**To do**
All lines that hold the string "Task" should be copied. Find them in the listing below.
+===+
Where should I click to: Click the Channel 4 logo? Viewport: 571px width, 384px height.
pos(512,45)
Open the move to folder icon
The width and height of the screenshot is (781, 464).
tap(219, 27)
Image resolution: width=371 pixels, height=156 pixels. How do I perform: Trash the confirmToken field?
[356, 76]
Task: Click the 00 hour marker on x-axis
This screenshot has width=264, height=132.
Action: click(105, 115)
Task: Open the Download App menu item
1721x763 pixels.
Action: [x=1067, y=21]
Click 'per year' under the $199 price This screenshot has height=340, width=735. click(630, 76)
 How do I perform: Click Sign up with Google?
+===+
**Response area**
Task: Click the 00 hour marker on x-axis
Task: Open the Download App menu item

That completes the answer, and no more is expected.